Par ces dispositions, il s’agissait d’offrir à l’institution la possibilité de fournir des prêts pour soulager les pressions qui peuvent advenir sur la balance des paiements d’un pays emprunteur suite à un projet d’investissement. Par exemple, si un pays investit massivement dans tel ou tel projet, il risque de se retrouver en difficulté pour rembourser ses emprunts immédiats ou financer des dépenses courantes : le prêt hors-projet (impact loan) ou le prêt en devise locale permettent alors de soutenir ces remboursements ou ces dépenses courantes, avant que les bénéfices de l’investissement ne se fassent sentir. Surtout, ces prêts, en soulageant la balance des paiements, aident à absorber les pressions inflationnistes qui peuvent suivre un investissement important, comme les travaux de Rosenstein-Rodan le prédisaient. Si un tel impact loan fut fourni à l’Italie à la fin des années 1940, les tentatives des économistes pour les institutionnaliser, et ainsi élargir les modalités de prêts de l’institution, ne firent pas long feu. Comme le dit Rosenstein-Rodan lui-même :

« it was contrary to many people’s thinking, notably to […] the most conservative business thinking in the Bank. »2

Avant de comprendre ce qu’est que ce conservative business thinking, arrêtons-nous sur le troisième nœud de la controverse qui oppose banquiers et économistes à l’époque. Lié au précédent, il porte moins sur les types de prêts (projet ou hors-projet), que sur le contenu même des projets finançables. Alors que les prêts de la Banque sont à cette époque destinés aux infrastructures ou à l’industrie, une discussion s’engage autour des conclusions des premières missions de l’institution dans les pays les moins développés, où les économistes jouent un rôle important. Ces conclusions suggèrent que des interventions à contenu « social » pourraient s’avérer bénéfiques.

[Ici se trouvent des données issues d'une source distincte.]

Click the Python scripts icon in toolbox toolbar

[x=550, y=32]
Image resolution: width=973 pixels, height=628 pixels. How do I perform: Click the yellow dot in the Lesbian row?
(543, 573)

Il est ainsi recommandé, après une mission à Cuba en 1950, de mener des actions liées à l’approvisionnement en eau potable à Santiago pour éviter une crise humanitaire. Une mission en Jamaïque en 1952 propose de remplacer 30% des logements de l’île. Une mission au Nicaragua explique de son côté que « les dépenses pour l’amélioration de l’assainissement, de l’éducation et de la santé publique devraient sans aucun doute être considérées comme une priorité absolue pour le développement de l’économie du Nicaragua »3. Mais de même que pour les impact loans, ces propositions émanant du département d’économie et défendant des social loans ne changeront pas la position de la Banque.

1 M. ALACEVICH, « Not a Knowledge Bank », art. cit. Nous gardons le terme en langue anglaise.

2 Cité par M. ALACEVICH, « The World Bank’s early reflections on development: a development institution or a bank? », Review of political economy, vol. 21, n° 2, 2009, p. 234.